Your instructions:
Can you reproduce the listing below verbatim, from the line with "Click Agregar fotos in top right" up to and including the line with "point(1413,125)", leaving out the pictures?

Data shown:
* START *

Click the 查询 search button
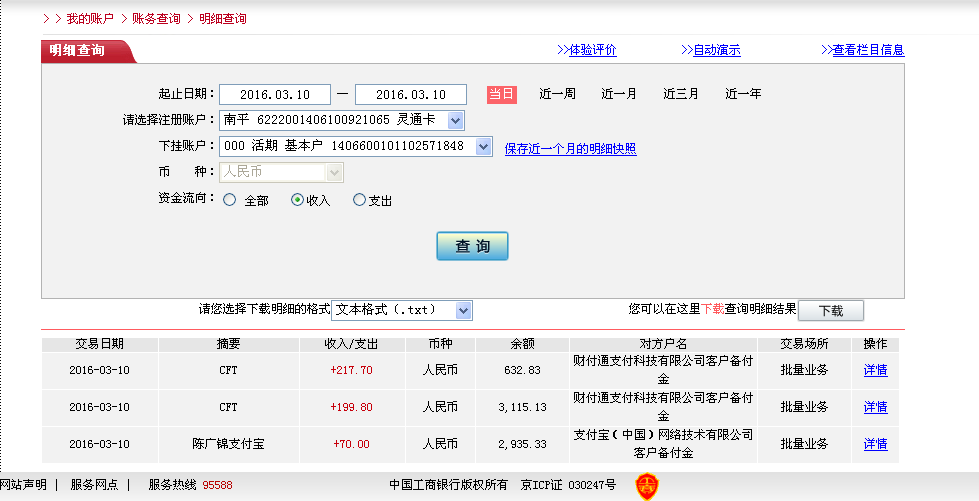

* END *
* START *

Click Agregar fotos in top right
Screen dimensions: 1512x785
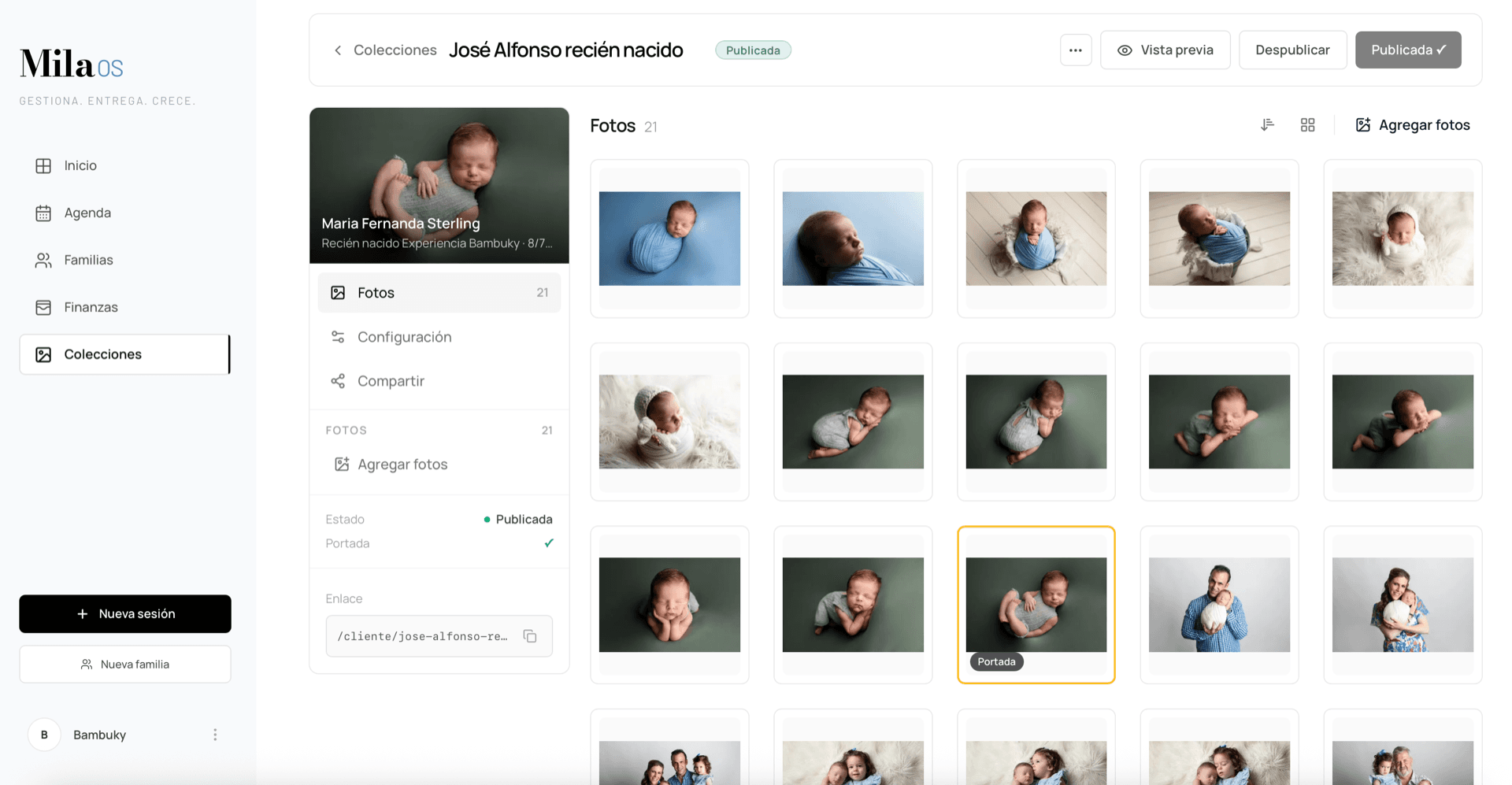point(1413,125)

* END *
* START *

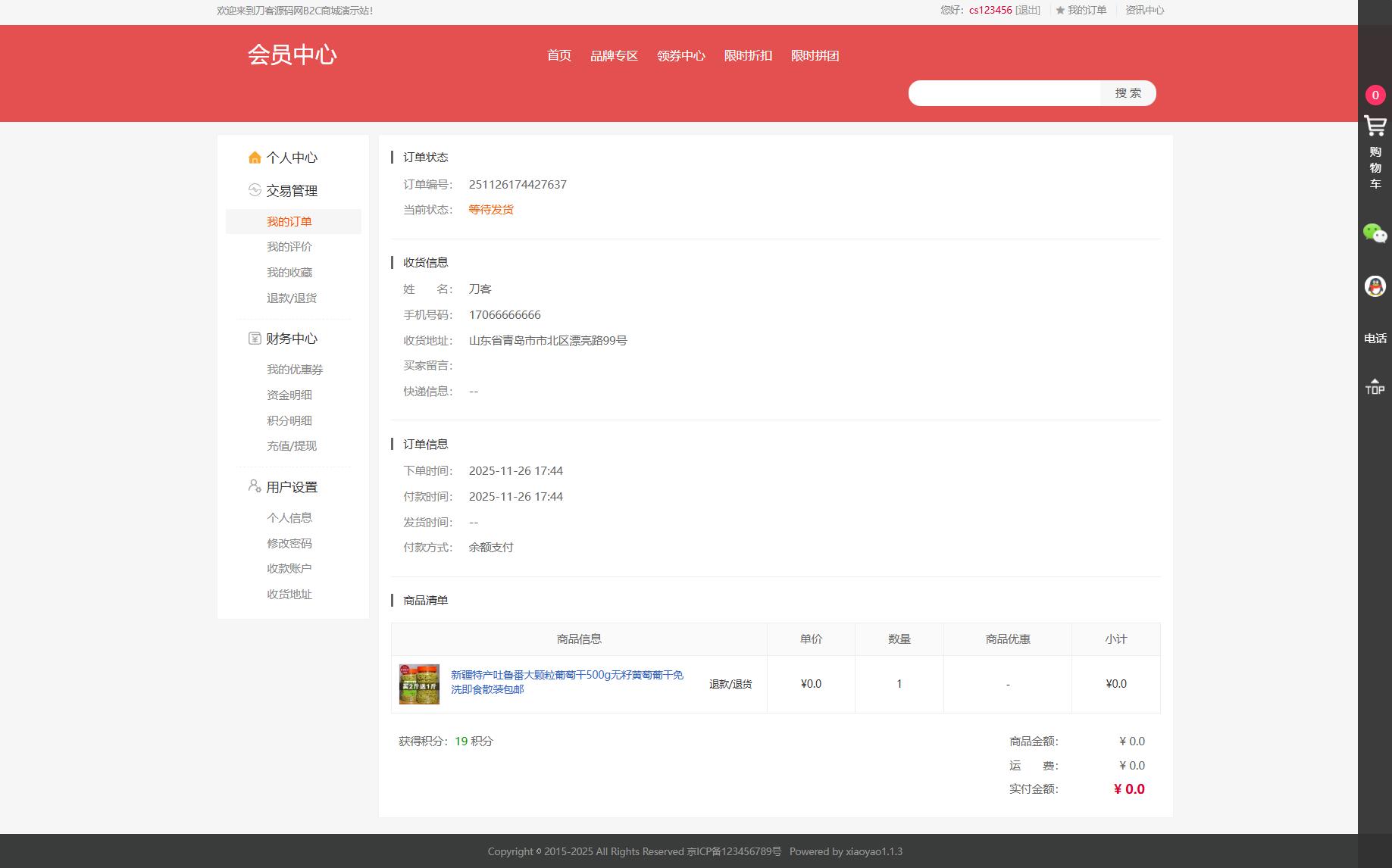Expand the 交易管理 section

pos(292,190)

* END *

Reply:
Click Agregar fotos in top right
Screen dimensions: 1512x785
point(1413,125)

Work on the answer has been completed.